Program highlights importance of U.S. Constitution

Brittany Westerberg

Brittany Westerberg

The University Program Council and the Political Science Department have put together a program to help SDSU celebrate the 220th anniversary of the signing of the U.S. Constitution.

On Sept. 17, 1787, the delegates to the Constitutional Convention held their last meeting in Philadelphia, Penn., and the only item on the agenda for that day was to sign the Constitution of the United States of America. Out of the 55 delegates, 39 signed, and thus the U.S. Constitution became part of history.

This year’s observance of the 220th year since the signing of the U.S. Constitution will feature videos with themes relating to the U.S. Constitution, a signing of the U.S. Constitution and a reading of the U.S. Bill of Rights by several members of the student body, said Robert Burns, Dean of SDSU’s Honors College and Distinguished Professor of Political Science.

“Students should come to enjoy a unique experience,” said Nick Wendell, program advisor for University Programs, “and an opportunity to take part in commemorating a special event in the history of our country.”
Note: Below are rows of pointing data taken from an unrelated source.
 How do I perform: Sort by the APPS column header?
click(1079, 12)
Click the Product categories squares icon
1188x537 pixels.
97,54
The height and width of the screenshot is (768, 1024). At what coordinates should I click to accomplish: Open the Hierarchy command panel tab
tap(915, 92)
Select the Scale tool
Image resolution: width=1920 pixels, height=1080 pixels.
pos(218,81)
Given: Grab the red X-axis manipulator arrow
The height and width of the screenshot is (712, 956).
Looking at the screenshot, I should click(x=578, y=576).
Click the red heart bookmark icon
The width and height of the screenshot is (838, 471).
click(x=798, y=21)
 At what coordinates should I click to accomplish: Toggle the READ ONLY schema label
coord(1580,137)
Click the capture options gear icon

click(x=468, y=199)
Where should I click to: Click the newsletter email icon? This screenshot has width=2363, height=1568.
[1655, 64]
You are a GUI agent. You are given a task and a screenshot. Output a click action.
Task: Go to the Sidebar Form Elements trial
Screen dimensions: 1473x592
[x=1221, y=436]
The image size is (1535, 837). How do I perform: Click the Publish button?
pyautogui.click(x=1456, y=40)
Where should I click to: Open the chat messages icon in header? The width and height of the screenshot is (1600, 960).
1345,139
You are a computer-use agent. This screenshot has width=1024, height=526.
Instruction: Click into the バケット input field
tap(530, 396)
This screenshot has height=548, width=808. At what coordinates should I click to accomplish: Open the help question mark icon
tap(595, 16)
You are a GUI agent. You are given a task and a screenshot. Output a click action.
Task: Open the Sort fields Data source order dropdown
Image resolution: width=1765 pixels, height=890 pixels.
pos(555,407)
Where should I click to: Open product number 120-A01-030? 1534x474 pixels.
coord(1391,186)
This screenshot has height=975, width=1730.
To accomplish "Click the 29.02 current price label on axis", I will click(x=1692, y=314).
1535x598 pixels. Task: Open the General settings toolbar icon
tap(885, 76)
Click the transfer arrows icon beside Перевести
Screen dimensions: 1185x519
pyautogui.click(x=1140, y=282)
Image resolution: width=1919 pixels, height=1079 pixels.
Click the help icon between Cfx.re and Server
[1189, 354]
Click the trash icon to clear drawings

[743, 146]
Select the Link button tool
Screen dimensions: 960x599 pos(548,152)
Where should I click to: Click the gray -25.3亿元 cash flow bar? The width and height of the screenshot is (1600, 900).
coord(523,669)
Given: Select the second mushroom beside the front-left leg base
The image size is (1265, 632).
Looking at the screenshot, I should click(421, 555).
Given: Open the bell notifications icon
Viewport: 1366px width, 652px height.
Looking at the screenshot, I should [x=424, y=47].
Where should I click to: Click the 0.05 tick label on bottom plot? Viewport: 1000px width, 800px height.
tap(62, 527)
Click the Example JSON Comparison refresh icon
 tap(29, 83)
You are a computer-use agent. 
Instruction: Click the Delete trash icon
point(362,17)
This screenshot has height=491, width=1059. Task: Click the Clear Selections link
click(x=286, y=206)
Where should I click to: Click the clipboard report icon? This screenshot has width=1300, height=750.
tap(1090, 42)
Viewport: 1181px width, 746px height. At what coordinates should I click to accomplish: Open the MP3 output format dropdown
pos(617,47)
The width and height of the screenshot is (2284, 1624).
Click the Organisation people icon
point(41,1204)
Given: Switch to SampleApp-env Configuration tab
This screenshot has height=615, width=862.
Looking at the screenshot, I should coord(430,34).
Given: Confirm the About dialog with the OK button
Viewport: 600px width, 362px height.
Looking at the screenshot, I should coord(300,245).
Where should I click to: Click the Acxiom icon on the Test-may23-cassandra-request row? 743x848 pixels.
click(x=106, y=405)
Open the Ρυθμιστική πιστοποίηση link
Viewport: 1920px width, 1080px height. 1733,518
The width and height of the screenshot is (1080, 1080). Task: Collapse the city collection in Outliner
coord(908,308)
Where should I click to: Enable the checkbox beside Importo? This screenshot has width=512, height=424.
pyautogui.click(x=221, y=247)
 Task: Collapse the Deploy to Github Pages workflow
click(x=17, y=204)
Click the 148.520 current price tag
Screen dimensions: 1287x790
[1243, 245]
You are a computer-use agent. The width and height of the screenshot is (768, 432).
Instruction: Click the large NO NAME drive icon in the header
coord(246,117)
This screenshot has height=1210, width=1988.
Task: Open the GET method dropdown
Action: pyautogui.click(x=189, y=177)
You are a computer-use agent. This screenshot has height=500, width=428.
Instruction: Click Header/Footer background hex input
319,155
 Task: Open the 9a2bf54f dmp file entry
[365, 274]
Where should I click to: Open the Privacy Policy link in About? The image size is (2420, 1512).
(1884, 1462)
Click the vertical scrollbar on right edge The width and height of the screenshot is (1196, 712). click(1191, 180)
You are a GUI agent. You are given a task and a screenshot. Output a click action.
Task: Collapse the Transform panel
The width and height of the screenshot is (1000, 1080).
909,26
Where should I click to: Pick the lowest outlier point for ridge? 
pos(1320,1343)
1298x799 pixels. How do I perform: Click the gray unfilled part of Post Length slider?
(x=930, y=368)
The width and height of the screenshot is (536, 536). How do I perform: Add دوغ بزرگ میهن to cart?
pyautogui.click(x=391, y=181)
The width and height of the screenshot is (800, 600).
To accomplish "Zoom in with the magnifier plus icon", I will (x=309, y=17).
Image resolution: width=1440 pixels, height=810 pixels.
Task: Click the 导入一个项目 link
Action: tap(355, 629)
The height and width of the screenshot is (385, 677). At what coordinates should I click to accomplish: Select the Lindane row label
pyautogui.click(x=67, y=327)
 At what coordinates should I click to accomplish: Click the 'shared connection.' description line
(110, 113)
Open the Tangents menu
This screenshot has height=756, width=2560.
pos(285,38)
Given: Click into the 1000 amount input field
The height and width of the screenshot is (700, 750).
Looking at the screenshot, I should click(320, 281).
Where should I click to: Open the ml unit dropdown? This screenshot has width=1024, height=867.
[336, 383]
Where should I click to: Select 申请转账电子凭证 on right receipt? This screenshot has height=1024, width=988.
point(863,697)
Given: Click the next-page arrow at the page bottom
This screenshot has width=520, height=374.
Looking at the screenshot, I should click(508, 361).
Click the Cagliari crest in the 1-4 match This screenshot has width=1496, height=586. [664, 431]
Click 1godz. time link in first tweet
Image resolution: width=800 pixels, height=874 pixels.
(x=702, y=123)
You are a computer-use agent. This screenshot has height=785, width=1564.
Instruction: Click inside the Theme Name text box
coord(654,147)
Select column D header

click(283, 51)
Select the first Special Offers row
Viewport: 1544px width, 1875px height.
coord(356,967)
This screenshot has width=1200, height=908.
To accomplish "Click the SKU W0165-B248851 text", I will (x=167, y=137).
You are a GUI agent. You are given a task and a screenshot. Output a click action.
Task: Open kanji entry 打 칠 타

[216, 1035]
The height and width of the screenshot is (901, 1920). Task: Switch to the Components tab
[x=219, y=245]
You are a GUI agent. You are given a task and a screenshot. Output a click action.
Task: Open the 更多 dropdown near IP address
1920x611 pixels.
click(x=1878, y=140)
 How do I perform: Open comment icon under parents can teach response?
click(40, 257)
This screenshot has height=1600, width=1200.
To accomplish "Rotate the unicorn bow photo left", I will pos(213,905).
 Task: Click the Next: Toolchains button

According to Burns, the U.S. Congress mandated that a day of observance take place on all public and private college and university campuses as a condition of receiving federal funds, including student grant and loan funding. However, each institution gets to determine the actual type of observance they will have.

For the last three years, SDSU has held an event to commemorate Constitution Day, which is officially Sept. 17. Last year, an hour-long video focusing on the U.S.A. Patriot Act versus individual liberties was shown and was followed up with a student panel discussion.

On Monday, Sept. 17, a video presentation will run from 11 a.m. to 1 p.m. on Main Street in The Union. During that time, a signing of a giant replica of the U.S. Constitution will be held until 3 p.m. A live reading of the Bill of Rights will follow the signing.

“The events will provide all of us reason to pause and reflect on the importance of this instrument of government that was intended to endure for all time,” Burns said.